Abu Dhabi Knight Riders
- Nickname: Knights
- League: International League T20

Personnel
- Captain: Jason Holder
- Coach: Dwayne Bravo
- Owner: Knight Riders Group
- Chief executive: Venky Mysore
- Manager: Wayne Bentley

Team information
- City: Abu Dhabi, United Arab Emirates
- Colours: Purple and gold
- Founded: 2023; 3 years ago
- Home ground: Sheikh Zayed Cricket Stadium, Abu Dhabi
- Capacity: 20,000
- Official website: www.adkriders.com
| 2023 T20 kit |

= Abu Dhabi Knight Riders =

Cricket team in UAE's ILT20

The Abu Dhabi Knight Riders (ADKR) is a professional Twenty20 franchise cricket team that competes in the International League T20, a men's Twenty20 league hosted by the Emirates Cricket Board. The franchise is owned by the Knight Riders Group, a sporting subsidiary alliance between the Red Chillies Entertainment and the Mehta Group. Their home ground is the Sheikh Zayed Cricket Stadium in Abu Dhabi.

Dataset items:
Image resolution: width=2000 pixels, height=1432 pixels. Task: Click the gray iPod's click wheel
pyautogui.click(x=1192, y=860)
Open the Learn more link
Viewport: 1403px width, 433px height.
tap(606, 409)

__Exercise task 1__
Answer these questions using the Abu Dhabi Knight Riders article.
(a) Who is the team's captain?
(b) What is the capacity of the team's home ground?
(c) Which body hosts the International League T20?
__Exercise task 2__
Carry the Abu Dhabi Knight Riders article forward, starting after its final sentence.

__Exercise response 1__
(a) Jason Holder
(b) 20,000
(c) The Emirates Cricket Board

__Exercise response 2__
== History ==
In August 2022, the Emirates Cricket Board (ECB) announced the establishment of the International League T20, a Twenty20 cricket competition to be started in 2023. The teams for the competition, representing 6 different cities of United Arab Emirates, including Abu Dhabi, were put up on auction in UAE in September 2022. The Abu Dhabi franchise was purchased & revealed by Kolkata Knight Riders, part of Knight Riders Franchise. The team unveiled their logo and jersey in January 2023, through their social media handles.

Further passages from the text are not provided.